By Steve Cuff
Fires have severely impacted the mid area of Kosciuszko National Park with news that Selwyn Snow Resort, Kiandra Courthouse, Wolgal Hut, Pattison’s Hut and areas within the township of Cabramurra have been burnt by the fires yesterday.
National Parks staff said it was “gut wrenching.”
The Yarrangobilly Caves precinct and buildings has been defended after fire crews worked tirelessly for over 36 hours. Sources said the crew were exhausted.
Selwyn Snow Resort is a smaller snow resort open during winter and accessed via the town of Adaminaby and also guests visiting from the Tumut and Talbingo area.
One of the smaller resorts in NSW, it was ideal for beginners to learn to ski and has a rich history in the snow industry.
This afternoon the resort issued a statement.
“Selwyn Snow Resort has suffered extensive damage as a result of the recent fires.
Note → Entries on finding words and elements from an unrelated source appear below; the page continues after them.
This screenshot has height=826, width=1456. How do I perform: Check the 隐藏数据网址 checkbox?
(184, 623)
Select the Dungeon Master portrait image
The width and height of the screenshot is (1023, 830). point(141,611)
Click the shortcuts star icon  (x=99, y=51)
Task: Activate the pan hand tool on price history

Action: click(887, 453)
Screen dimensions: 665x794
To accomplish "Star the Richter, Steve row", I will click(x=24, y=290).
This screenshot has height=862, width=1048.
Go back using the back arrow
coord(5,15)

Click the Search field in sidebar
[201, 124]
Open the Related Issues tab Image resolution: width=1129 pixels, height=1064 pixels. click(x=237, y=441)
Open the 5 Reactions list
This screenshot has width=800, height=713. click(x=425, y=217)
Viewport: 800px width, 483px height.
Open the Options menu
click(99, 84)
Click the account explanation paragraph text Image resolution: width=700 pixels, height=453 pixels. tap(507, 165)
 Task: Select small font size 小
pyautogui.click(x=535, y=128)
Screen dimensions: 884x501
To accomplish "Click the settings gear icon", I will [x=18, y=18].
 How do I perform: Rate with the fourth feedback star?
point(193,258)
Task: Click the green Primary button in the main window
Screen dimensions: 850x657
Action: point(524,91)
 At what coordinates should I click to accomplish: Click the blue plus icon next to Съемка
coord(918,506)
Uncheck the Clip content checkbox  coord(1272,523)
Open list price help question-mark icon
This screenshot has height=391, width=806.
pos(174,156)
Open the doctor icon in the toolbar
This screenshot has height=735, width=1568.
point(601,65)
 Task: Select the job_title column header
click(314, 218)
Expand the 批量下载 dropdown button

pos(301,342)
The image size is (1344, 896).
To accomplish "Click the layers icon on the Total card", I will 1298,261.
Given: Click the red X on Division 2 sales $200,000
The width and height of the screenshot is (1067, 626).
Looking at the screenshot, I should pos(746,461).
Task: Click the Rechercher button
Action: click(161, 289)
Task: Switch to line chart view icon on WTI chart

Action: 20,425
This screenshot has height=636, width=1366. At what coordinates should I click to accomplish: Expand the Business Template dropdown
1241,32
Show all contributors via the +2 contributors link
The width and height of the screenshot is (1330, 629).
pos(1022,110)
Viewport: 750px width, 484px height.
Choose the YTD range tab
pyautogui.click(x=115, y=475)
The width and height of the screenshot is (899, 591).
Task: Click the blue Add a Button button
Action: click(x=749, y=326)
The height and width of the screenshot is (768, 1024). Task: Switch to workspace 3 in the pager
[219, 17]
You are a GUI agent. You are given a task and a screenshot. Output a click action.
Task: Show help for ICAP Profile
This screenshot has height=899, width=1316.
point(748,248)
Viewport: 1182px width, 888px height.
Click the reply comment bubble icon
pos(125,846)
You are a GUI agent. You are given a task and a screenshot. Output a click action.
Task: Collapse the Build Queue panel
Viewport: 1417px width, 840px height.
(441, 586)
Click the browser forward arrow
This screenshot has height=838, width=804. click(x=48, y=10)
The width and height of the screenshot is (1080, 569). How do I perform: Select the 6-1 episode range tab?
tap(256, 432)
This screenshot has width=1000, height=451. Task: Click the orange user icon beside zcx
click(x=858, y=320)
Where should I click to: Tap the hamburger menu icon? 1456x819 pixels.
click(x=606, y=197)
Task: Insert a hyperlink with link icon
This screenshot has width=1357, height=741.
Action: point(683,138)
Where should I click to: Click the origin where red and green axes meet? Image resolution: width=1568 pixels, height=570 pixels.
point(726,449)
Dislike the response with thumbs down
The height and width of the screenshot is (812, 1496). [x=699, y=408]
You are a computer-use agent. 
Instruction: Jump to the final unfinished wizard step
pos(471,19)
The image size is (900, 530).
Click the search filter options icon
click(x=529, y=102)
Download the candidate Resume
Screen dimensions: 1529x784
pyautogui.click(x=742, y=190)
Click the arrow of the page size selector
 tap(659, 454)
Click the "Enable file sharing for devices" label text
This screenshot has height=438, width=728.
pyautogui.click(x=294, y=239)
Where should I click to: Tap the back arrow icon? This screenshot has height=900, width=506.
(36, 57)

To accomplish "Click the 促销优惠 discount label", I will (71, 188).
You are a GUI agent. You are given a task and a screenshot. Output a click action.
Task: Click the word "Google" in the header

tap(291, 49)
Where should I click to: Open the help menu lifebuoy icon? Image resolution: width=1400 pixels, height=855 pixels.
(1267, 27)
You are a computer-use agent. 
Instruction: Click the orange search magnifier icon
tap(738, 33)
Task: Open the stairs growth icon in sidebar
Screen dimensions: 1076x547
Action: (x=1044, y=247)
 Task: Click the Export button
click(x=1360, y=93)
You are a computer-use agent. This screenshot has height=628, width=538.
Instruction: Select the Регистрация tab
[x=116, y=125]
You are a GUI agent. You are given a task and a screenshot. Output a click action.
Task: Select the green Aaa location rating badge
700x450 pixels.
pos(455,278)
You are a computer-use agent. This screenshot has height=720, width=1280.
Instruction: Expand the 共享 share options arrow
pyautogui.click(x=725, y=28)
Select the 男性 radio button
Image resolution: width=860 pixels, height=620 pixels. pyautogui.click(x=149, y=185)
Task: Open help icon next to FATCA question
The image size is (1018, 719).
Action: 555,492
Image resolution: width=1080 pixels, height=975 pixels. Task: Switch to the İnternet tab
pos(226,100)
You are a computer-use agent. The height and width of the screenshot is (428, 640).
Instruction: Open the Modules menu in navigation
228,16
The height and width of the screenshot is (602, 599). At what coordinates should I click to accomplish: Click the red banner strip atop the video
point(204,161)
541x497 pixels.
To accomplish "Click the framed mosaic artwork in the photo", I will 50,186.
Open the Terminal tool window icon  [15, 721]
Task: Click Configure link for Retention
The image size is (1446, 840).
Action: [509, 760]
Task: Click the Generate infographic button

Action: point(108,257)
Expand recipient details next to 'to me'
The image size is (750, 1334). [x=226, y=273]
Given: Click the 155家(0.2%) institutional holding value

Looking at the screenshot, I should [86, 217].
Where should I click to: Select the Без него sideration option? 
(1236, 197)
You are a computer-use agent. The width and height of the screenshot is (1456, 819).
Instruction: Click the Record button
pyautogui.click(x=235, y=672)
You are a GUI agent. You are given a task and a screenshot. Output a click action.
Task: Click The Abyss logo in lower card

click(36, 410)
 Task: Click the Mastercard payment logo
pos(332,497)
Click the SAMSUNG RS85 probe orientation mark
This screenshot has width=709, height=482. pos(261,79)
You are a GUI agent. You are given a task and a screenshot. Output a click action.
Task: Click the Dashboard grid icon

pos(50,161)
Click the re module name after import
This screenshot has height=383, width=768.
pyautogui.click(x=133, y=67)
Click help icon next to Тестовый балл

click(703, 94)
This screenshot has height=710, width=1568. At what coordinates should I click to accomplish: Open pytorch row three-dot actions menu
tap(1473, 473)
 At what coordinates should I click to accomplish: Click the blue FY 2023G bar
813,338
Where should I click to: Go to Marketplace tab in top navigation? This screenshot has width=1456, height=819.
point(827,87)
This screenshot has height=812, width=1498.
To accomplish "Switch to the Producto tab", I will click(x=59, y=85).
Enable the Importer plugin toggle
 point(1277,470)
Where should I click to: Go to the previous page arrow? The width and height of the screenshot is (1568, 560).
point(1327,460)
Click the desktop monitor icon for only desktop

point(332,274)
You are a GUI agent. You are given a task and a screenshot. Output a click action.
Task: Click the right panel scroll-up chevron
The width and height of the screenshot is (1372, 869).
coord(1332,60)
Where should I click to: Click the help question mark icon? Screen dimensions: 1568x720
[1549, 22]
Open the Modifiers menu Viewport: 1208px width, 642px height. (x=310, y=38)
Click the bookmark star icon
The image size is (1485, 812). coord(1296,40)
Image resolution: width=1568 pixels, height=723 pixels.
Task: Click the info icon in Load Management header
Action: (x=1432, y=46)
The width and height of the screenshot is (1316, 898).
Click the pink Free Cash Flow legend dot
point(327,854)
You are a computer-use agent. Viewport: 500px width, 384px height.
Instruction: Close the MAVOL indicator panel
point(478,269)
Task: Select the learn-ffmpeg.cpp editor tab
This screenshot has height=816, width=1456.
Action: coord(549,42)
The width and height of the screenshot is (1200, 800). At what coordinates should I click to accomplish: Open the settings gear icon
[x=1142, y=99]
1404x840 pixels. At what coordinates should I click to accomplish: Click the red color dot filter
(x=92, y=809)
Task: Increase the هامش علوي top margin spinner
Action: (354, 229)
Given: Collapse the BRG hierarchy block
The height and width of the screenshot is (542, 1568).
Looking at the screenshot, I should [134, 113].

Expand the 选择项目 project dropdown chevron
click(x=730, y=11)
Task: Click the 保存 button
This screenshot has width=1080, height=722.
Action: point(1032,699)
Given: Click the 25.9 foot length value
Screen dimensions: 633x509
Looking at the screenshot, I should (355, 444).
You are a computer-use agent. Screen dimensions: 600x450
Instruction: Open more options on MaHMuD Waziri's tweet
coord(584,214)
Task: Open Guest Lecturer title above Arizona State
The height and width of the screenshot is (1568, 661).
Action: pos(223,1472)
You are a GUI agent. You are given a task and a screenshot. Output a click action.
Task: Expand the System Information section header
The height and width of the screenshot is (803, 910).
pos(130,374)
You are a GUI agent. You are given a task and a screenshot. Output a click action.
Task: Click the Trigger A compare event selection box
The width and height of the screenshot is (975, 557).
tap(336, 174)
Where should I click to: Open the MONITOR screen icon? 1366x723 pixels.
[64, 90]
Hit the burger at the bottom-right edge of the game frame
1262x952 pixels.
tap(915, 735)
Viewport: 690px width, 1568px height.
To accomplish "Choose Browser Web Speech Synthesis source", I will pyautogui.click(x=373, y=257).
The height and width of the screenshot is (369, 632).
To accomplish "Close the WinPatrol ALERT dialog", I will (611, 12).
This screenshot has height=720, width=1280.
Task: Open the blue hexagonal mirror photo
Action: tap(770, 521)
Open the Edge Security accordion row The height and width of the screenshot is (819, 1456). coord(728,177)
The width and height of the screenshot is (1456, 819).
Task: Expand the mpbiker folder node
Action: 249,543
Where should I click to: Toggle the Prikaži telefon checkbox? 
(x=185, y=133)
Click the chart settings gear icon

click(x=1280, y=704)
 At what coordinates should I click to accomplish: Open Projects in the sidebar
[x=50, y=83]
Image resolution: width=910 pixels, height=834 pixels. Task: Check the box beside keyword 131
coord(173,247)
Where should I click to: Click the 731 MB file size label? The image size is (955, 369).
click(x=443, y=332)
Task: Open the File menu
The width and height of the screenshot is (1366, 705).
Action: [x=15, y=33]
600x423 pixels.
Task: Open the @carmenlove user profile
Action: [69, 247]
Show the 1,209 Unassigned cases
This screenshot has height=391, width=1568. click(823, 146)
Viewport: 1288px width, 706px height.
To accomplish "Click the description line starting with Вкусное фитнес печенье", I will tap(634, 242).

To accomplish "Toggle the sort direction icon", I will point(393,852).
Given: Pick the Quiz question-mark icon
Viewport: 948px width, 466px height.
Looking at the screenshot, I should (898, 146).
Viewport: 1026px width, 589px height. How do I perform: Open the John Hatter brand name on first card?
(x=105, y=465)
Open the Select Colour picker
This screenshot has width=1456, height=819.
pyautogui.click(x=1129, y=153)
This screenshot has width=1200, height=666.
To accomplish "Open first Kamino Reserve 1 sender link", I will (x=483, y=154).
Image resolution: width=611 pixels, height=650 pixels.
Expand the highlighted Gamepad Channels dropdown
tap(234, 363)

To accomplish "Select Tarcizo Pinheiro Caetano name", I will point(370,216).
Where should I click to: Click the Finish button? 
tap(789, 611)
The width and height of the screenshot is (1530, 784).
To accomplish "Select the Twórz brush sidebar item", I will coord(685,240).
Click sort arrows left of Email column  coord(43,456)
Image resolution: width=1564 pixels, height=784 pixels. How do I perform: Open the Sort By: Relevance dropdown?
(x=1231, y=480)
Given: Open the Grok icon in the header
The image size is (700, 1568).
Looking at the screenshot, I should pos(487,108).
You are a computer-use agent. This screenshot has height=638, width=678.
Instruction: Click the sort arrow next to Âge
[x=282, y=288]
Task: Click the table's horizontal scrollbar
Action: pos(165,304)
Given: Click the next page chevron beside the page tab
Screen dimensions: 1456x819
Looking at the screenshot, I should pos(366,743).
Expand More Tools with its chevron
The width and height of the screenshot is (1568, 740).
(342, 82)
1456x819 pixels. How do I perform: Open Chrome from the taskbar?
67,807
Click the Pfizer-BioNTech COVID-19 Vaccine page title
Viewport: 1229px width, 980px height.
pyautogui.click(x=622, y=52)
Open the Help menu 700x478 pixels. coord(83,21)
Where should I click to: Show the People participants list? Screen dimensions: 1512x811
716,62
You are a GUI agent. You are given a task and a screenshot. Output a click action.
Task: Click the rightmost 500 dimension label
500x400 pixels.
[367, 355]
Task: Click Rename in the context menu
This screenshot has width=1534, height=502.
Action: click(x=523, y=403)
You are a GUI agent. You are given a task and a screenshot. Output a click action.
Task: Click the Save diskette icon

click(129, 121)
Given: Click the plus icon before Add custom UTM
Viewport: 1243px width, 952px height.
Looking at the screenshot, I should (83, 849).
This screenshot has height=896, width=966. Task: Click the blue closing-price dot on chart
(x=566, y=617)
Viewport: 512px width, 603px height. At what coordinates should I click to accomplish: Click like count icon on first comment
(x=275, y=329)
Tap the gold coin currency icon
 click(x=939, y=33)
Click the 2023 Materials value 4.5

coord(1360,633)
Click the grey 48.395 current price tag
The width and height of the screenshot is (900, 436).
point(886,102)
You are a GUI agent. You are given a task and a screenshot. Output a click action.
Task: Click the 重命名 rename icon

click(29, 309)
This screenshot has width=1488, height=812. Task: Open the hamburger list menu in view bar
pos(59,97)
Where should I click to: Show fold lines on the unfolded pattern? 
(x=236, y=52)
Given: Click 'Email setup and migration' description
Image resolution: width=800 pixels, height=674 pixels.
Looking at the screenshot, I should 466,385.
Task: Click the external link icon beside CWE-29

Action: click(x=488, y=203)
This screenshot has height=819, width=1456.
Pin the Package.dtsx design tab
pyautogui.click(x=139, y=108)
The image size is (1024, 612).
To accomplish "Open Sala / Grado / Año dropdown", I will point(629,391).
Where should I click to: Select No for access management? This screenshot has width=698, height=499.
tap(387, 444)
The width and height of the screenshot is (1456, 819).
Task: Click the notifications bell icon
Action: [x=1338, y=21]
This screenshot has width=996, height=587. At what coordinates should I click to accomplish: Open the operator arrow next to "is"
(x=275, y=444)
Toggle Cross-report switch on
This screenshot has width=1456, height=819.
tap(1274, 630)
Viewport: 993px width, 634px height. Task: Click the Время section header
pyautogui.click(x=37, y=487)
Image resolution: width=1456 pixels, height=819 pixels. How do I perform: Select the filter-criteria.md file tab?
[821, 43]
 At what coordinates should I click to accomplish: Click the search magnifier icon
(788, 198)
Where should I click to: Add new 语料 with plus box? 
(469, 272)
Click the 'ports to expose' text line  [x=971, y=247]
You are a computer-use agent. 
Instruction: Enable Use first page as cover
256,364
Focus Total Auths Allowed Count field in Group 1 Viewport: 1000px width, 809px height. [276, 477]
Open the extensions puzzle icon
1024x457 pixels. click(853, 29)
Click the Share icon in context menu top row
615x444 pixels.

We are working closely with the National Parks and Wildlife Service and relevant agencies to arrange access to the resort, so we can fully assess the damage that has occurred.”
“The safety of our staff is our highest priority, with all staff safely evacuated before the fire reached Selwyn Snow Resort.
“While we know the Selwyn community will be saddened by this news, it is important to remember that the fire situation is still active in the wider region.
“We will update you with further information about the resort in the coming days.”
The Kiandra Courthouse is a heritage-listed former courthouse at Kiandra, an area known for its history of gold mining and the birthplace of Australian skiing.
Heritage Listed Kiandra Courthouse has been destroyed.
Pattison’s Hut and Wolgal Hut are the two huts within the Kiandra precinct in Pollocks Gully.
With the help of volunteers, NSW National Parks has been restoring these buildings in recent years as part of the Kiandra Project, which also holds open days throughout the year. Wolgal Hut was available for accommodation through the National Park.
Wolgal Hut at Kiandra has been destroyed.
The discovery of gold at Kiandra in 1859 attracted up to 10,000 prospectors hoping to strike it rich. Just 18 months later, after harsh winters and falling gold finds, only a few hundred gold miners remained. It’s remembered as one of Australia’s shortest gold rushes, not to mention it’s highest (and coldest). In 1861, Kiandra became the birthplace of skiing in Australia, when Norwegian gold miners fashioned skis from fence palings. By the 1870s regular ski carnivals were arranged, and Australia had its first official ski slope here. Mining continued into the 1930s, with grazing and winter skiing also keeping the community alive. Today, only 4 buildings still stand including Kiandra Courthouse, which has served as a courthouse, private residence, ski chalet, hotel and bar.